Start of Data in this exercise

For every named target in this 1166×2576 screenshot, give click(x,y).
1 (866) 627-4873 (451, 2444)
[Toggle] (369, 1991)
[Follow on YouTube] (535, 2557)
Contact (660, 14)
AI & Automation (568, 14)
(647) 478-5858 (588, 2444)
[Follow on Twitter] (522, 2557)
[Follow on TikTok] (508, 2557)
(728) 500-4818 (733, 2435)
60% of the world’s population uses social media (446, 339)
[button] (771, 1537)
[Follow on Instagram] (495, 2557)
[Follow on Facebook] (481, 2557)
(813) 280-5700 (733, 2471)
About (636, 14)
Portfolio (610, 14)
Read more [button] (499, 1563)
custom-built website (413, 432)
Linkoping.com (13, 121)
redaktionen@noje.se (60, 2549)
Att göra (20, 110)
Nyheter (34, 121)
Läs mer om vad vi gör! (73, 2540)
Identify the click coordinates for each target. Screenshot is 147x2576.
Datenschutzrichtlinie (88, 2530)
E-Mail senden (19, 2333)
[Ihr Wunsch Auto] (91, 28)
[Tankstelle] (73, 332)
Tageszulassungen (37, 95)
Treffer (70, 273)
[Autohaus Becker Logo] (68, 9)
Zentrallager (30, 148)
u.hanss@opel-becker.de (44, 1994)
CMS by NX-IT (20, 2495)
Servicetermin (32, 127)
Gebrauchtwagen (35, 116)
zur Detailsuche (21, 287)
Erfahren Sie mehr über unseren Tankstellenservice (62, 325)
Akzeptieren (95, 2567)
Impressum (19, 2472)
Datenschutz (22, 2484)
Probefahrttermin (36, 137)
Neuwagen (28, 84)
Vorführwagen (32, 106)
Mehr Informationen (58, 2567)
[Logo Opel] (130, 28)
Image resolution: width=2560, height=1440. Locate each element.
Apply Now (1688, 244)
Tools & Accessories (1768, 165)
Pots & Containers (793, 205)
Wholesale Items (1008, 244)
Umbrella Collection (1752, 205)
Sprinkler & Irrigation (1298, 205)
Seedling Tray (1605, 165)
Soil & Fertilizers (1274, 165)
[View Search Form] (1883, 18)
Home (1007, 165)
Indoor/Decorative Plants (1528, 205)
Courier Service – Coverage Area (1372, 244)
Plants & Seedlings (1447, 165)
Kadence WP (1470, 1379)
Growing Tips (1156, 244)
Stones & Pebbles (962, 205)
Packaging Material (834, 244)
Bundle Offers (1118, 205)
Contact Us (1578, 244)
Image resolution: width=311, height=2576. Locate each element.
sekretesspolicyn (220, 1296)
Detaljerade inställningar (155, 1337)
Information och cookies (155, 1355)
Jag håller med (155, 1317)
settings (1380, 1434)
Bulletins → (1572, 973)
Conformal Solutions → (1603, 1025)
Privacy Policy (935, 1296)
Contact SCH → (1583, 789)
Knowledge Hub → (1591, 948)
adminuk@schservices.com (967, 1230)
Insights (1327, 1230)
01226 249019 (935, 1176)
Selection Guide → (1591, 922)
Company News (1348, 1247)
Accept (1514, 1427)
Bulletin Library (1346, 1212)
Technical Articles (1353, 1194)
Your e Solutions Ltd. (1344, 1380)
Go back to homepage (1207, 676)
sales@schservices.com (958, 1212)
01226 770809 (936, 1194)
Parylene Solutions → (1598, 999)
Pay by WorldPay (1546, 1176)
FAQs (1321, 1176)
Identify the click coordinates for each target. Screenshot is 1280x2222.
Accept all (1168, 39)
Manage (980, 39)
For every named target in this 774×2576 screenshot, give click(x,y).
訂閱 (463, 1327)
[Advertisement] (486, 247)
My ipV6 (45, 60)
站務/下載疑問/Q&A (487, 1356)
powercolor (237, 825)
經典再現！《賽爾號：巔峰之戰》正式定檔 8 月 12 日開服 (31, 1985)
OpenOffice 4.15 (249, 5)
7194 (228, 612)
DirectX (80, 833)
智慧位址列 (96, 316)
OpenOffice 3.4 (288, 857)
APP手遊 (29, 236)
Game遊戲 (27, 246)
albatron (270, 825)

End of Data in this exercise

[Exercise prompt]: Copy out all lines above holding "give".

[Finished exercise]:
For every named target in this 1166×2576 screenshot, give click(x,y).
For every named target in this 774×2576 screenshot, give click(x,y).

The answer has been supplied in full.